このクラスが、長期記憶の追加と検索の全てを担います。

2.3. 司令塔との統合:server.py の大改造

最後に、この司書さんを司令塔 server.py に配属し、実際の会話で能力を発揮できるように、中心的な会話ノード chat_node を改造しました。

# server.py の新しい chat_node のロジック

# ... (memory_manager のインポートと初期化) ...

def chat_node(state):
    # 1. ユーザーの最新メッセージを取得
    user_message = get_user_message_from_state(state)

    # 2. 長期記憶から関連情報を検索
    long_term_memories = memory_manager.search_memories(user_message, n_results=3)
    memory_context = format_memories_for_prompt(long_term_memories)

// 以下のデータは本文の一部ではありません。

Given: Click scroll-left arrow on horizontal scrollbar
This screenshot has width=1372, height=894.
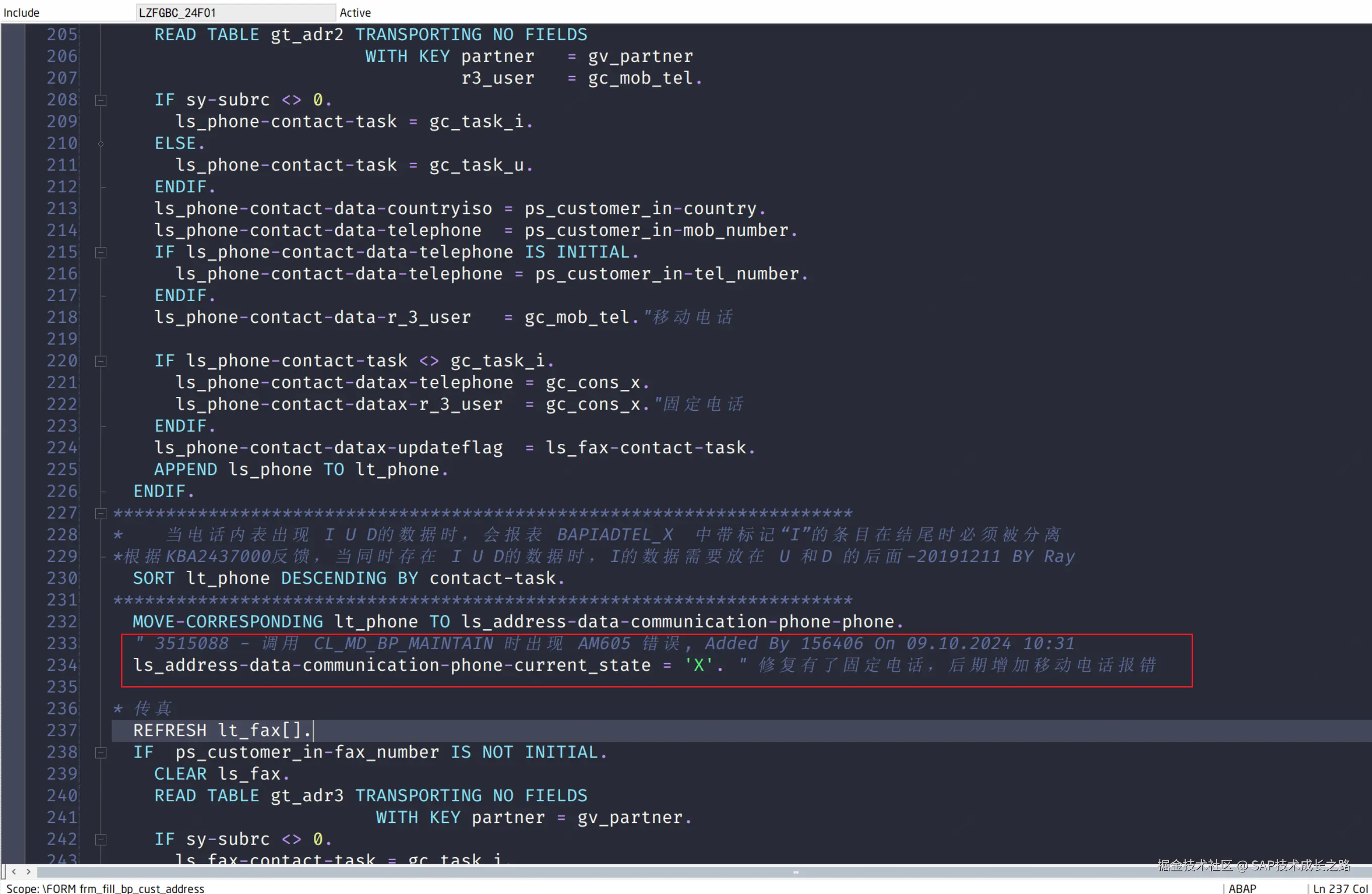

    # 3. システムプロンプト、長期記憶、短期記憶(会話履歴)を結合
    chat_prompt_messages = [
        SystemMessage(content=common_neon_prompt_base + "\n" + memory_context),
    ] + state['messages']
    
    # 4. LLMに応答を生成させる
    response = chat_chain.invoke({})
    
    # 5. 新しい会話を長期記憶に追加
    new_memory_chunk = f"ゆうひにゃん: {user_message}\nネオン: {response.content}"
    memory_manager.add_memory(new_memory_chunk)
    
    return {"messages": [response]}

おわりに

このプロジェクトを通して、ネオンは「長期記憶」という、かけがえのない宝物を手に入れました。もう、ゆうひにゃんとの大切な思い出を忘れることはありません。